▸ Görev Tanımı:
(1) Kibir konulu belge bölümüne göre aşağıdaki soruları yanıtlayın.
(a) Alıntılanan hadise göre kalbinde zerre miktarı kibirlenme olan bir kimse nereye giremez?
(b) Rasûl sözünde zikredilen kibir, kişiyi nelerden engelleyen kibirdir?
(c) Belge bölümü kibri neyin karşılığı olarak tanımlıyor?
(2) Belge bölümündeki satırları değil, aşağıdaki satırları kullanın. "Choose the five-point star shape" ifadesini içeren satır ile "Click the yellow" ifadesini içeren satır arasındaki satırları, bu iki satır da dahil olmak üzere, her satıra bir dize düşecek biçimde bir JSON listesi olarak biçimlendirin ve boş satırları atlayın.

A
AhDe_VeFaLi
Ziyaretçi
Şirk Ve Kibir
Bir sahih hadisde şöyle buyurulmuştur:
"Kalbinde zerre miktarı kibirlenme olan bir kimse hiç şüphesiz cennete giremez" (Müslim, İman: 147; Ebu Davud, Edeb: 29; Tirmizi, Birr: 61.)
Rasûl sözünde zikredilen kibir, Allah (c.c)’a kulluktan, O’na itaatten engelleyen kibirdir. Kalbinde zerre miktarı iman olan bir kimse nasıl ki sonsuza kadar cehennemde kalmazsa, zerre kadar büyüklenme de cennetten mahrum bırakır.
Demek ki; Kibir imanın karşılığıdır. Zira kibir, ubudiyetin, abidliğin, hakikatına zıttır. (kulluğun gerçeğine uymamaktadır).

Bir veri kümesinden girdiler
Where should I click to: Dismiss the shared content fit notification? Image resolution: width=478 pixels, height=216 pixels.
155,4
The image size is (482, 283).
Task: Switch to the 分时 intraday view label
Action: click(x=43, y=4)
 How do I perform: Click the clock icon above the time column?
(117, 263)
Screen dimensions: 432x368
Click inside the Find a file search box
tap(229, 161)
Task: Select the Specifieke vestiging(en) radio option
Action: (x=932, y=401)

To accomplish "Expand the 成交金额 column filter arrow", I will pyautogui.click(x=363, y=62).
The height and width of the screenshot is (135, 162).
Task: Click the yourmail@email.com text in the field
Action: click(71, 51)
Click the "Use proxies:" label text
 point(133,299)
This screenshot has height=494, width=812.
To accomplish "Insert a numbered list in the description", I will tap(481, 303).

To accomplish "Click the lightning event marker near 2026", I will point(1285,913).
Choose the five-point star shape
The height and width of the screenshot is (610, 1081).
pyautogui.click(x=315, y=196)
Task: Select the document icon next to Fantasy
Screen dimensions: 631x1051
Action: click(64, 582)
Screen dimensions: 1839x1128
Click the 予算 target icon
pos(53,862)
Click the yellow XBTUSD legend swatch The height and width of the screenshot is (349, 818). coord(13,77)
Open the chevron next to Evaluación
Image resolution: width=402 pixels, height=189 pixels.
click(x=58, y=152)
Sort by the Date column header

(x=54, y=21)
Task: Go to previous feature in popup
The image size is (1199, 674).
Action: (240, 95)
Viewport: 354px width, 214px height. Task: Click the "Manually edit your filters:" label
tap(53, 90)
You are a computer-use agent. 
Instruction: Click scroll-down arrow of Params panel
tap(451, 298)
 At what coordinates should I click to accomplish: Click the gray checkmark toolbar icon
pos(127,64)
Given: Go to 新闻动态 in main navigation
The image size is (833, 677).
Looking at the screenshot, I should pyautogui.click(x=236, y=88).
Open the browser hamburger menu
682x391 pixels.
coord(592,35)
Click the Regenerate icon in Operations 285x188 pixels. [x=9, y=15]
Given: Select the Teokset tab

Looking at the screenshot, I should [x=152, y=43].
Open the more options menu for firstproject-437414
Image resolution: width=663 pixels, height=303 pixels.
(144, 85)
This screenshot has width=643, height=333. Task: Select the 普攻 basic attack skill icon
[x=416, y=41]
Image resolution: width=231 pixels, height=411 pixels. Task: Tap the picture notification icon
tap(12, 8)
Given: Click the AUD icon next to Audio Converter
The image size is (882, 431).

▸ Çözümler:
(1)
(a) Cennete giremez.
(b) Allah (c.c)'a kulluktan ve O'na itaatten engelleyen kibirdir.
(c) İmanın karşılığı olarak tanımlıyor.

(2)
[
  "Choose the five-point star shape",
  "The height and width of the screenshot is (610, 1081).",
  "pyautogui.click(x=315, y=196)",
  "Task: Select the document icon next to Fantasy",
  "Screen dimensions: 631x1051",
  "Action: click(64, 582)",
  "Screen dimensions: 1839x1128",
  "Click the 予算 target icon",
  "pos(53,862)",
  "Click the yellow XBTUSD legend swatch The height and width of the screenshot is (349, 818). coord(13,77)"
]